Jetzt gerade in der Krise, mit quasi Nulltourismus, sind die Politiker, auf Gemeinde- und Inselebene gewaltig am arbeiten. Man hat ja auch Geld, zum Wiederanlaufen de Tourismus bekommen. Und so stellt sich fast jede Inselgemeinde als eigene Marke dar und es wird gewaltig die Werbetrommel gerührt. Massig entstehen dabei wirklich professionell gemachte Werbefilmchen. Diese Sachen sind meist richtig gut gemacht. Vor allem wenn es um schöne Naturdarstellungen, das ist ja unser Hauptkapital, geht, kommt das zielgruppentechnisch auch sicher gut an, und erregt bei so manchem Inselliebhaber, der es pandemiebedingst im letzten Jahr nicht hierher geschafft hat, die entsprechende Inselsehnsucht. Vielleicht bin ich da auch schon ein wenig zu alt für den Quatsch. Aber wenn man zu Werbezwecken das Anlegen eine neuen, symmetrischen Mandelplantage mit einer Drohne filmt und mit Musik unterlegt, dann wirkt das einfach zu dick aufgetragen, zumindest für mich. Die Idee der Mandeln und auch das Bewerben, hier sollen ja schließlich auch die touristischen Wanderer irgendwann mal die eine oder andere Trockenfrucht auflesen, ist ja schön und gut. Sergio der Bürgermeister von El Paso hatte es ganz wichtig, auch im Hinblick der Tradition, die wir hier mit der Mandel haben und der kulturellen Identität. Das beißt sich dann aber mit dem modernen Kleinfluggerät.
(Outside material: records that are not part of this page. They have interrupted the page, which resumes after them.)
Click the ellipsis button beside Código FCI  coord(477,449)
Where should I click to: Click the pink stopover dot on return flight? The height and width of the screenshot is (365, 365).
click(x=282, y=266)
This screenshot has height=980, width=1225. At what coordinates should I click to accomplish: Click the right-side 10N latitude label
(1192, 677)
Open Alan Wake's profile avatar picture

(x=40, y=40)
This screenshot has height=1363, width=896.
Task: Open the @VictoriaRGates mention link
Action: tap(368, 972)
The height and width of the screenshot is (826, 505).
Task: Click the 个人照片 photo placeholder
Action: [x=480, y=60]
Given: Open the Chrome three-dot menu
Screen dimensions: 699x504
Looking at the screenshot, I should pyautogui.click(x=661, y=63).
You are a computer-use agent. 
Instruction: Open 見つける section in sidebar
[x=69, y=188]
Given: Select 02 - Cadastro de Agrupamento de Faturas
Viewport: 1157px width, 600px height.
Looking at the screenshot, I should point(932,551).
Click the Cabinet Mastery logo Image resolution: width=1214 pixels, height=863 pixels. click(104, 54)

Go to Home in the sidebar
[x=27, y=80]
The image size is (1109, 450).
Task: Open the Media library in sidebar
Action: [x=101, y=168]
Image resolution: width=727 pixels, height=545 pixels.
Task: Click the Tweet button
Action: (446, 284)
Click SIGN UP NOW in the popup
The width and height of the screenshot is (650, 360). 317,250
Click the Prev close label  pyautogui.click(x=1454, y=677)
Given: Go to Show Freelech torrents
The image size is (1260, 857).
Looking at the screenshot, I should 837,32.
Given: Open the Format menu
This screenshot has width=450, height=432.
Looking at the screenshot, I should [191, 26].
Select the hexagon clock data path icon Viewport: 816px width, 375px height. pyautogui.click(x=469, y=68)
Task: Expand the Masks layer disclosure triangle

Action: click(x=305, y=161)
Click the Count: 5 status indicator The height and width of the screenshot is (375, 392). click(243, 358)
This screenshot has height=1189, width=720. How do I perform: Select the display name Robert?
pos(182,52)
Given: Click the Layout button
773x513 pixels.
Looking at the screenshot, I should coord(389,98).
Man kann die Geschichte dessen was wir hier sind und was wir darstellen wollen, glaube ich ganz gut mit Automarken vergleichen. Wir sind hier gewissermaßen der Dacia Duster unter den Kanarischen Inseln. Kein übertriebenes technisches Schnickschnack, dafür aber preisleistungstechnisch tiptop. Understatement als Werbestrategie klappt bei Dacia auch ganz prima. Wenn wir jetzt versuchen uns als BenzBomber darzustellen, laufen wir aber Gefahr uns lächerlich zu machen. Vielleicht könnten wir ja auch versuchen Mehmet Scholl als Werbefigur gewinnen.